Many of us gravitate towards emotional eating which usually includes foods that comfort us during times of emotion. Knowing how to plan through it will be very helpful! There are many reasons that lead us to eat other than our hunger such as social gatherings, habitual snacking (that tub of popcorn during a movie), or a cold ice cream cone on a hot day. There are more obvious emotional eating situations such as coping with stress or some other difficult emotion.
It is important to remember that several of these situations are encouraged! Eating is and should be a pleasurable activity. Avoiding situations where food is involved is not really a very good solution. Instead, here are a few suggestions that can help you understand your emotional eating tendencies. Planning for these situations will get you through them without a big dent in your health.
Establish a Routine
Having a meal schedule you adhere to will make it easier to identify when you are eating for reasons outside of hunger and to avoid situations where you become overly hungry and more inclined to snack or binge.

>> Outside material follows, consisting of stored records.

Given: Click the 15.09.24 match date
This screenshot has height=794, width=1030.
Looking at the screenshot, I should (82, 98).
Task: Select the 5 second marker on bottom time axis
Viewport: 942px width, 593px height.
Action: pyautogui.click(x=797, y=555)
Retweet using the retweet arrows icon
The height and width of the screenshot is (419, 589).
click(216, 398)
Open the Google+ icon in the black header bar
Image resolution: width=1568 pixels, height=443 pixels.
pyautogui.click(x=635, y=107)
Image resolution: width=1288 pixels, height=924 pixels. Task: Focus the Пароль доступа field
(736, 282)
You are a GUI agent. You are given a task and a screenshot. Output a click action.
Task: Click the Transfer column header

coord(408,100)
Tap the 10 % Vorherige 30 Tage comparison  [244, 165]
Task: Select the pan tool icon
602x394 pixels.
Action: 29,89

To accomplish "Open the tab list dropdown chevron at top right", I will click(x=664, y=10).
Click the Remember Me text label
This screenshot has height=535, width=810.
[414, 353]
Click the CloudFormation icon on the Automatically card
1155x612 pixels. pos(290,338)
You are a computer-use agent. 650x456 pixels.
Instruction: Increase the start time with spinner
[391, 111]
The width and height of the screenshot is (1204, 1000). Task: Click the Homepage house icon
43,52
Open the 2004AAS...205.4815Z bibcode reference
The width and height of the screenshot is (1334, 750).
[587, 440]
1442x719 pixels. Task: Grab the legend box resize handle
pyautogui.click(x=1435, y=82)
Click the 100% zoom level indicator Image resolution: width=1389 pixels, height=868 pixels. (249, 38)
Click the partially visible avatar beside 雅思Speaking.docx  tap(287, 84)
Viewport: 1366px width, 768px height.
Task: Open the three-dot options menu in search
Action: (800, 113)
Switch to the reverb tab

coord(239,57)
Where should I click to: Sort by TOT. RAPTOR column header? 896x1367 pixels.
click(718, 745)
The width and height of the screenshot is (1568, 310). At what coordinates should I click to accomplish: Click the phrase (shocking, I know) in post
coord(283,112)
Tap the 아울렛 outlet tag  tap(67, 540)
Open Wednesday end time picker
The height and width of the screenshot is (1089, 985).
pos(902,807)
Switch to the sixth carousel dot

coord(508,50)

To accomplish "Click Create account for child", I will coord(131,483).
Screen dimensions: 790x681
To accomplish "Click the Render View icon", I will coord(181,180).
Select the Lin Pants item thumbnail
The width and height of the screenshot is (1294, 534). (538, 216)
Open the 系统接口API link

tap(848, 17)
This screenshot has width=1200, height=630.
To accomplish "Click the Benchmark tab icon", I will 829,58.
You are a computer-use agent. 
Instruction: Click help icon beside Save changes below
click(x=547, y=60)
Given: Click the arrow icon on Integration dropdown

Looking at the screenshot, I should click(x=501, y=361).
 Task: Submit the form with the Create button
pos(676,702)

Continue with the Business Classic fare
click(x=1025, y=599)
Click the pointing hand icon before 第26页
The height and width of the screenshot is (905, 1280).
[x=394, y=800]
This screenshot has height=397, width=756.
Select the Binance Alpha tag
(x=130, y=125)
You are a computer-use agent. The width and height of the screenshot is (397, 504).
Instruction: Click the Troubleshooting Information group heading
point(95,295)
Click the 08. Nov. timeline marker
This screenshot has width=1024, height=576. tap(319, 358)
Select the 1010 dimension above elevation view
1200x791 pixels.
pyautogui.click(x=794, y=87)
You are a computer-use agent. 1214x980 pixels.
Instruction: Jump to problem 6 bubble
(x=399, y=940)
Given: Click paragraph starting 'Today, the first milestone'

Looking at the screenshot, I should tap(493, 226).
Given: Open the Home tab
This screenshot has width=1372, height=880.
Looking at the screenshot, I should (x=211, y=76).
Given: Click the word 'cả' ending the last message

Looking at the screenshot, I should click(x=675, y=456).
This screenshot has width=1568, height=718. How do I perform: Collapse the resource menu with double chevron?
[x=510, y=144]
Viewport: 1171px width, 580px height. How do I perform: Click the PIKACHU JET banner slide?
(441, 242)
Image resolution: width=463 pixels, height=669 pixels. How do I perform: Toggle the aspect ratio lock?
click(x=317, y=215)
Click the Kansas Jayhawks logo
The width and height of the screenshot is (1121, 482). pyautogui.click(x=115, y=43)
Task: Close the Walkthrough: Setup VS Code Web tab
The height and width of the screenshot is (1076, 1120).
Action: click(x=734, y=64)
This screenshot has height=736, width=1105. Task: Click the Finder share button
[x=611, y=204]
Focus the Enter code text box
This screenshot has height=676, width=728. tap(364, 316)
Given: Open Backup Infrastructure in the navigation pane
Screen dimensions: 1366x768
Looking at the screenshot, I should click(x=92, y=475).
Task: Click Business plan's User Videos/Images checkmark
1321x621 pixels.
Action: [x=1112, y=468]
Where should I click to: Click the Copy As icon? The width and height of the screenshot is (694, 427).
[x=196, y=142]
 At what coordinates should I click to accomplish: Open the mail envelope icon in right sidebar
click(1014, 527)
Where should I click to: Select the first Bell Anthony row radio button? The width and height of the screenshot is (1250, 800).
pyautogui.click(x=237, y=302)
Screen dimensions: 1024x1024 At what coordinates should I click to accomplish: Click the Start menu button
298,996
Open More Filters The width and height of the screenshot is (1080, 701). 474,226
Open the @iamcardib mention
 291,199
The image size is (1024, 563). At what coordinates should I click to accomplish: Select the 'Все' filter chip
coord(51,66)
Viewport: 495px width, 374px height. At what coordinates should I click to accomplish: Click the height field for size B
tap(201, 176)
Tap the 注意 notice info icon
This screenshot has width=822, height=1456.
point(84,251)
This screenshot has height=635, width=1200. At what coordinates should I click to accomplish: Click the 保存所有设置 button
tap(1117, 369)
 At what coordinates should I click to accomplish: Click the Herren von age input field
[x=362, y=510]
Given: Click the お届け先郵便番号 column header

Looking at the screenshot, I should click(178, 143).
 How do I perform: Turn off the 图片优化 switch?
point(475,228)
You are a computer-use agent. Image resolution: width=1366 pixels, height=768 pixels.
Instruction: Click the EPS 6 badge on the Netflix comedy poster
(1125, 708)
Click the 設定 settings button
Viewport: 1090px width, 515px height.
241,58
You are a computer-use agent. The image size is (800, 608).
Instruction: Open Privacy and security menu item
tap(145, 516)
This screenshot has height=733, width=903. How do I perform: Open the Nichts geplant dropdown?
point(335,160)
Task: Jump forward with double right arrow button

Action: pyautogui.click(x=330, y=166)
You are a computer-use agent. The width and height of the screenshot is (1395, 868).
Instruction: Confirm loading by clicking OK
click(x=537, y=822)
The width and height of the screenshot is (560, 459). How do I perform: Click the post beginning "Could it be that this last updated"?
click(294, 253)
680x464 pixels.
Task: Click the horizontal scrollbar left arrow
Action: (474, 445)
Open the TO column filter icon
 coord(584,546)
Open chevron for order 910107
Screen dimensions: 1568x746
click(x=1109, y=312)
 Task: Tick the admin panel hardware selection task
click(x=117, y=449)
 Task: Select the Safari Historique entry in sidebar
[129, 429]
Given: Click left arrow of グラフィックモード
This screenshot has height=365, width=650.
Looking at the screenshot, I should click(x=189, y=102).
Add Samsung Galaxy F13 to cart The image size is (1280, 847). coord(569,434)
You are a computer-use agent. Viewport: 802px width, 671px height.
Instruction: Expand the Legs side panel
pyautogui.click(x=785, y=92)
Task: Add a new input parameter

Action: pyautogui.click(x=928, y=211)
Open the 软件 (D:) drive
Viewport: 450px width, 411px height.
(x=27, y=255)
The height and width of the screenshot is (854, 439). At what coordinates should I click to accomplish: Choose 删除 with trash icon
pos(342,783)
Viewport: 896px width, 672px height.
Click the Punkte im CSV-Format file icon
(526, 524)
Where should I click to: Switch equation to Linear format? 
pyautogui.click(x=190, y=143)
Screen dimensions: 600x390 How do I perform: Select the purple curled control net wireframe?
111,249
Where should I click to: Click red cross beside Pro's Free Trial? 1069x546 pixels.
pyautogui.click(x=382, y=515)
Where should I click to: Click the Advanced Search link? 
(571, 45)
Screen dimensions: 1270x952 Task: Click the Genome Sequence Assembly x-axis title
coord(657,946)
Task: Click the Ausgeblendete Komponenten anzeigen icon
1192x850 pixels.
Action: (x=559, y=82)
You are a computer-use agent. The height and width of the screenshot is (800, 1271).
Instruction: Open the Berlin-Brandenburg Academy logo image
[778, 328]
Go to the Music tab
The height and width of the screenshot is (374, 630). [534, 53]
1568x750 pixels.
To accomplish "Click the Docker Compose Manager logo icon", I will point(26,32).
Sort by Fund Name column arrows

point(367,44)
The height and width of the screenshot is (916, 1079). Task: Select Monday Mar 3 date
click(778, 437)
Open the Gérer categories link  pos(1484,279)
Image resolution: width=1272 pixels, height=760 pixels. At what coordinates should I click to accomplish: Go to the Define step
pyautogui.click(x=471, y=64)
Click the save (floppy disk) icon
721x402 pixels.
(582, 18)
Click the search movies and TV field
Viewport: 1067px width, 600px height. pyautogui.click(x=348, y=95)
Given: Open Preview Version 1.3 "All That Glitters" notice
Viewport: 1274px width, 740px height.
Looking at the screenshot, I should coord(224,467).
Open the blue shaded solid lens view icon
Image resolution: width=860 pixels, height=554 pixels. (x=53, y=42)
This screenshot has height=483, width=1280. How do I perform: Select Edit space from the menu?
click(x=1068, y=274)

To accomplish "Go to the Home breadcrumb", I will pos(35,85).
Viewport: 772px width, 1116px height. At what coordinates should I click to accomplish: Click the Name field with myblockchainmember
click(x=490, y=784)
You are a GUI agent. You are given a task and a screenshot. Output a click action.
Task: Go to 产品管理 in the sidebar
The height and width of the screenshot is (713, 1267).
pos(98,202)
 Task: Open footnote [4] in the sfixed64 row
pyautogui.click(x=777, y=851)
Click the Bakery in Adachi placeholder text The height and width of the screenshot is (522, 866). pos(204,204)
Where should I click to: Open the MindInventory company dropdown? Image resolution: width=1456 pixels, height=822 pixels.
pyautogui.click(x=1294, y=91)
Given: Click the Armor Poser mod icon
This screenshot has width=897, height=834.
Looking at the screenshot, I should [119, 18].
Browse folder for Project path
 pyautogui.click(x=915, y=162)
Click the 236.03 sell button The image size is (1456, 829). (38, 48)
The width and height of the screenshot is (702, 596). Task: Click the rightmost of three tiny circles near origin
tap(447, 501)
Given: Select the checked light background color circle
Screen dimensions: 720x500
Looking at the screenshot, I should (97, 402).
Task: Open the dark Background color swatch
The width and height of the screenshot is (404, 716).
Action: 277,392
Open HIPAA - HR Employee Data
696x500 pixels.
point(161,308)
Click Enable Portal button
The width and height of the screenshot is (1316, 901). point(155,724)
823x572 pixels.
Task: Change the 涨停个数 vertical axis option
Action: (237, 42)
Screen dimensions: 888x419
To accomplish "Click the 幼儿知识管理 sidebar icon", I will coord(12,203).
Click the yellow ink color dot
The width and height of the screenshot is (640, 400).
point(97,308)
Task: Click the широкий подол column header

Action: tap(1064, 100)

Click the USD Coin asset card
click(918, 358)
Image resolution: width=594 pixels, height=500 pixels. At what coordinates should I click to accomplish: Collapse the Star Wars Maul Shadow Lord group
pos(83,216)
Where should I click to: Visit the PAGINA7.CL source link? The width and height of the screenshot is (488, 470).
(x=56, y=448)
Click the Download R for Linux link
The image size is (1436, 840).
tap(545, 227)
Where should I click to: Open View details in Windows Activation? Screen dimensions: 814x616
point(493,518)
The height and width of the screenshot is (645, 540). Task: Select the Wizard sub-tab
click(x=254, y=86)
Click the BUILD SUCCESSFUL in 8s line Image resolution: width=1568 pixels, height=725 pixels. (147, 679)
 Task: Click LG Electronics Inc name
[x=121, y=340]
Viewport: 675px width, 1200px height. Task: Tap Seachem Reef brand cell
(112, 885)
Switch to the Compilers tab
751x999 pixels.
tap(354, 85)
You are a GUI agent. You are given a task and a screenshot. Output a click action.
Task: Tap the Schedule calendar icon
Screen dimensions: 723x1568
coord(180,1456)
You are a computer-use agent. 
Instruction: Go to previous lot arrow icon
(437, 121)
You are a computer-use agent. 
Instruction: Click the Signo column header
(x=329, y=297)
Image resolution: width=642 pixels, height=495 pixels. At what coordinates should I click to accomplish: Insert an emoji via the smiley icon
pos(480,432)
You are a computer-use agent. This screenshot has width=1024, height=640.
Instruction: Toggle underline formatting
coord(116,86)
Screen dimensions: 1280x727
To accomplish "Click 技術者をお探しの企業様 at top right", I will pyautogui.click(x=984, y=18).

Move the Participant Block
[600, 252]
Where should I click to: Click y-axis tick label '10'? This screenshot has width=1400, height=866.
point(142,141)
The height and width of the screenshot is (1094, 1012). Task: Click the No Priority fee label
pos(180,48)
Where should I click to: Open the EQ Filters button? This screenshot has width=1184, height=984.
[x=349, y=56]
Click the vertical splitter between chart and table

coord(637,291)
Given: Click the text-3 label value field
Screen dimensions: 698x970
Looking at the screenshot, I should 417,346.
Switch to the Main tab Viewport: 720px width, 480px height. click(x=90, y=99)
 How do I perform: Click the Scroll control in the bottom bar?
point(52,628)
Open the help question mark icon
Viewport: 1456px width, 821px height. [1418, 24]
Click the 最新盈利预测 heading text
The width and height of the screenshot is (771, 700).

Pay Attention to Your Feelings
If you find yourself eating outside of your meal schedule, now is a good time to ask yourself how you are feeling. Are you stressed from your day? Bored? Lonely? Sad? Take a look at what actually is going on and ask what would make you feel better during these times. If the answer is food, it might make you feel better for a minute, but it won’t solve the root of your issue. Perhaps calling a friend, going for a walk, journaling, meditating, or participate in something you enjoy would help you sort through the problem. Remember your emotional eating and not hungry nor do you need food.
It’s okay to eat the occasional treat. In fact, if unhealthy food brings you joy, it’s encouraged to incorporate a portion-controlled serving on occasion. Denying yourself completely is usually not the right decision (unless it’s gotten totally out of control, then you definitely should omit it!).
You’re a human right? Planning through emotional eating will take some to turn this into practice on a daily basis. If you find yourself eating an entire bag of chips in front of the television tonight, you have to forgive yourself then ask yourself what you could have done differently so that you are able to avoid this the next time.
Taking time to plan through your emotional eating will make a world of difference. Just paying attention to your habits will bring them to light.